Aside from a tutorial summary, the rest is all in the player’s mouse. A burden of responsibility, however, is not hostile, because of the remarkable accessibility of the whole. Helped by the virtual counselor and the small explanatory cartridg


es of each option, he soon takes care of the empire. They learn to recognize the faults and virtues of the family of the faction, fight the males and combine the weddings of the girls. What was at the time seen as a defect (only three ini


tial factions, all Roman families) reinterprets now as the intention to offer a challenge and an “incentive to exploration”: other factions are unlocked by completing campaigns or defeating them in the role of the Romans. Obviously, the geog


raphical position will have a direct influence on the threats faced: iJulius will go against the Gauls, the Cornelians will face the Carthaginians and finally the Valeri will loot the rule between Macedonia and the Greek city-state. Too simplistic? Jus


t start over the game with any other non-Roman faction to find yourself completely changing tactics and development strategies.

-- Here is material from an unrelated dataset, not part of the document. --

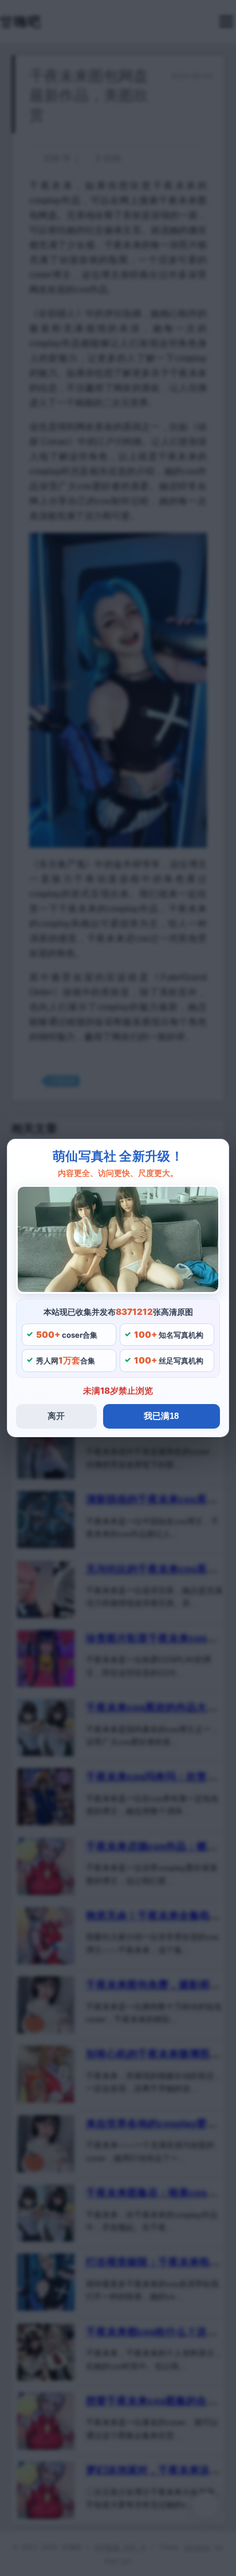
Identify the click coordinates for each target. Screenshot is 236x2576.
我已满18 (161, 1416)
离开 (56, 1416)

Cappuccino and Video Games, thanks - Rome: Total War
Art of the digital war, literally
Strategic management is not perfect. Diplomacy works only to a certain extent, and even now the AI ​​seems too “extreme”: it hurts wh
en it comes to the advantage and rejects the yield when it is at the ropes. Too many times it forces the player to crush everything militaril
y, perhaps just because “the game is called total war”. Brand apart, however, there is still something simplistic and without much sense.
The latter is almost all acquired by introducing the second supporting column of the game: real-time battles. Once two armies have come into contact on the strategic map, they access this mode, w
here the army is commanded in real time. The program generates a “random map” based on the point of Europe where the forces are located and places the units. We will be deployed to them, command and direct them. The beautiful of theTotal War (
today as it is yesterday) is in their extreme adherence to the warlike art of the times: tactics and maneuvers taken from the military hist
ory volumes apply to the game as a whole . You can also win battles in numerical inferiority, relying on superior troops, or by leveraging territorial conformation. A tactical tactical simulation, but also here is sufficiently accessible thanks t
o a special adviser. And not to say, to support this part of the game there is a graphic overhead engine. If the graphics and the general level of detail now feel the weight of the years, to remain unchanged is the great feeling of epic that the batt
les of Rometransmit. Lush like a coral reef, the engine moves easily thousands of screen units. The zoom function literally lets go down to the soldiers, admiring the unique motions. And it’s not hard to be fascinated by re-enactment. From
the legionary who launches the elephant pilum that rages furious, passing through the phalanxes that are organized and the wrecked chariots, animations made with motion capture keep the scene still today. A graphic engine that is so accurate and powerfu
l that it has made (for times) impossible: overcoming the strategic boundaries. His technology was used for Decisive Battles of the Ancient Wor
ld , a series of History Channel documentarieswhich explained and reconstructed in detail famous war episodes of the ancient world. He also arrived in Italy, with a title that was definitely misleading as ” War Games “.